Zoe Daniel can pinpoint the moment that climate change’s existential threat to humanity crystalised in her mind.
For the former foreign correspondent turned climate-campaigning politician, landing in a military cargo plane in the obliterated Filipino city of Tacloban in 2013 was a life-altering moment.
Member for Goldstein Zoe Daniel delivers her first speech to Parliament.Credit:Alex Ellinghausen
In her first speech to the federal parliament as the new member for Goldstein, Daniel recalled the horror of witnessing the aftermath of Typhoon Haiyan, which left thousands dead across the Philippines – an experience that would play into her decision to run for politics a decade later.
“As a journalist and foreign correspondent, I have seen all manner of climate-related disasters. Nothing before or since compares to the scenes in Tacloban, flattened by a storm surge that destroyed 90 per cent of the city,” Daniel said as she addressed the House of Representatives on Tuesday night.
“Bodies in the streets, cars in trees, giant boats atop buildings and, amid the rubble, the shattered lives of residents.
“This event was a turning point for me, a realisation of the impact climate change and its increasingly unmanageable weather events would have on communities.”
The destruction wrought by typhoon Haiyan in the Philippines in 2013.Credit:Brendan Esposito
Daniel enters the 47th parliament as one of six female “teal” independent MPs, backed by Simon Holmes a Court’s Climate 200 fundraising juggernaut, who ousted Liberal men in safe seats on a platform demanding urgent and ambitious action on climate change.
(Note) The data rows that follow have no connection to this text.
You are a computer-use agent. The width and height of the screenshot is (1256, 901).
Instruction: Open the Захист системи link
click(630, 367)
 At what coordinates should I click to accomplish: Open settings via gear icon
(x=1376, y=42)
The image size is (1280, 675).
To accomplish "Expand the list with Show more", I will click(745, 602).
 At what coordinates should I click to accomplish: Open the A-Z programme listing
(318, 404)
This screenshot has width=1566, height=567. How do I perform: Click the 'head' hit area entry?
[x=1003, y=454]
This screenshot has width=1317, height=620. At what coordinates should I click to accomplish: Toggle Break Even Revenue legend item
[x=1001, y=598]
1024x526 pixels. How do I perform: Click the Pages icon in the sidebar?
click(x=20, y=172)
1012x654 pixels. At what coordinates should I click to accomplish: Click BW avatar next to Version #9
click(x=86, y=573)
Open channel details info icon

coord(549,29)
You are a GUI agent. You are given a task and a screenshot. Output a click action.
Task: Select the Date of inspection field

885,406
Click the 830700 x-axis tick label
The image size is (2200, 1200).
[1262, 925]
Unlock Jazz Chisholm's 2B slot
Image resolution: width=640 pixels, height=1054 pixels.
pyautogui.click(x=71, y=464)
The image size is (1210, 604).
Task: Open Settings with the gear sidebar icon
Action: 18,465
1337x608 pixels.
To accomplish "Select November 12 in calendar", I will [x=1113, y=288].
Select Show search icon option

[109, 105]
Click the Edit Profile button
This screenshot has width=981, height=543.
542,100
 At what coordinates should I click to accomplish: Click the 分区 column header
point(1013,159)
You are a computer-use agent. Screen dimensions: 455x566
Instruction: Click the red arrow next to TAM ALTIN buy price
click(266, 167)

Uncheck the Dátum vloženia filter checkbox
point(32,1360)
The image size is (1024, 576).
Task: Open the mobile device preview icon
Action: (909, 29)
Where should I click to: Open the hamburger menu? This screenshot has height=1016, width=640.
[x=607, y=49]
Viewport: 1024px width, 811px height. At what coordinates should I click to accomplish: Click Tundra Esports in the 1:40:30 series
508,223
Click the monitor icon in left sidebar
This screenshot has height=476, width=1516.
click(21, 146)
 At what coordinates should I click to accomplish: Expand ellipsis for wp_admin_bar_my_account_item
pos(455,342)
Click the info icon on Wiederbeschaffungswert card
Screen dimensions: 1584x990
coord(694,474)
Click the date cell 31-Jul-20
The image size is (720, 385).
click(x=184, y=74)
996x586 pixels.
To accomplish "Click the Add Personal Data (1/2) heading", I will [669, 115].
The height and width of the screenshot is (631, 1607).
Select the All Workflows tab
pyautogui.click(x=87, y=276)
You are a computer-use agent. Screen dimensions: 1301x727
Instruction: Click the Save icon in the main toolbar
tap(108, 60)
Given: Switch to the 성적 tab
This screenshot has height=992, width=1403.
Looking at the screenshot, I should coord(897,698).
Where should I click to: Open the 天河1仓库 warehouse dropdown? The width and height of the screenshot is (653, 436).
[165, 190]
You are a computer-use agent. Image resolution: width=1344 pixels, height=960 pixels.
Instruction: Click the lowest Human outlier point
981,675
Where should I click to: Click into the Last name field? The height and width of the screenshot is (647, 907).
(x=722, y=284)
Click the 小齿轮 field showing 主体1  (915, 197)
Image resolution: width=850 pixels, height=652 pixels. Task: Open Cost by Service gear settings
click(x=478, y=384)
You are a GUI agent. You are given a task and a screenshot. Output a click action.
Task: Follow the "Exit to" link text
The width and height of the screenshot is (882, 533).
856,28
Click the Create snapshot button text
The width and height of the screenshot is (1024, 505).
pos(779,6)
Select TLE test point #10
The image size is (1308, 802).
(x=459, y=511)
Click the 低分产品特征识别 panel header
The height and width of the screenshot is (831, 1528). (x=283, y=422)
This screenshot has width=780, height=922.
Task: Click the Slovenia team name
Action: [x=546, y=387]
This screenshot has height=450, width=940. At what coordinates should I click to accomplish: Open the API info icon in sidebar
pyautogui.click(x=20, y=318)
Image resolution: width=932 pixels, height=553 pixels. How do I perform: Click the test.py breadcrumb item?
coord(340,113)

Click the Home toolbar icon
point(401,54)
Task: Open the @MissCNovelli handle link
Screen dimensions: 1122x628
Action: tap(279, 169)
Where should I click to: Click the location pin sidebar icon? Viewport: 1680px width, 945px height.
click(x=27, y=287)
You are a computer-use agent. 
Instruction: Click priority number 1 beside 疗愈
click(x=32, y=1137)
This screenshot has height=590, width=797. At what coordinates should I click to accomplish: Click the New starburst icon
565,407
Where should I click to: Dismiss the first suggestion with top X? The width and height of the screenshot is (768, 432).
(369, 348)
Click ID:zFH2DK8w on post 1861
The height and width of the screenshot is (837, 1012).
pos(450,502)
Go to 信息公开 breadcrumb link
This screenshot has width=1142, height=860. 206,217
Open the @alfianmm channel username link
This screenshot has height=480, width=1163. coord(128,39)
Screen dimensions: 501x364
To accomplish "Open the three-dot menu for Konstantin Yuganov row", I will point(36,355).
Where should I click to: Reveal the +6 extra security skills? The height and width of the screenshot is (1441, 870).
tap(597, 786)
Daniel defeated assistant minister Tim Wilson to become the first independent to hold the Melbourne seat and the first woman to represent the electorate dating back to 1901 when it was known as Balaclava.
She resigned from the ABC in 2020, ending a three-decade reporting career that repeatedly took her to the frontlines of climate-related natural disasters.
“I have waded through floods in northern NSW, Thailand and elsewhere in Southeast Asia; seen the melting permafrost in the Arctic and the animals and people scrabbling for survival as the environment morphs under their feet; reported on the aftermath of cyclones in the Pacific, hurricanes in the US, bushfires in Australia and California,” she told the parliament.
Her new job, she said, would be to hold the government to account for “dramatically improved climate policy and targets”, saying the proposed 43 per cent emissions reduction target by 2030 must be enshrined in law as a “floor, not a ceiling”.
“We must have clear mechanisms to keep all of us – each of us – accountable to achieving net zero by 2050, if not before. 2040 is not a moment too soon,” she said.
Wearing suffragette colours of purple and white, Daniel drew on the example set by Vida Goldstein – one of the first women in the western world to stand for parliament when she contested the 1903 federal election – and after whom the electorate is named.
“Vida was a peace advocate, activist, politician and, as owner and editor of Women’s Sphere, a journalist, like myself,” she said.
Like her, Daniel said, Goldstein had also rejected party politics, telling voters last century “I ask you to vote for me because I am not a member of a political party” and describing party government as “a system that is entirely out of date”.
Goldstein failed in her ambition to enter parliament, making five unsuccessful attempts, but more than a century later a record number of women will take their seats in the House of Representatives.
“In this, our 47th parliament, women make up about 40 per cent, the highest proportion on record. That includes 19 first-term MPs. I am one, as the new member for Goldstein, in Vida’s name,” Daniel said.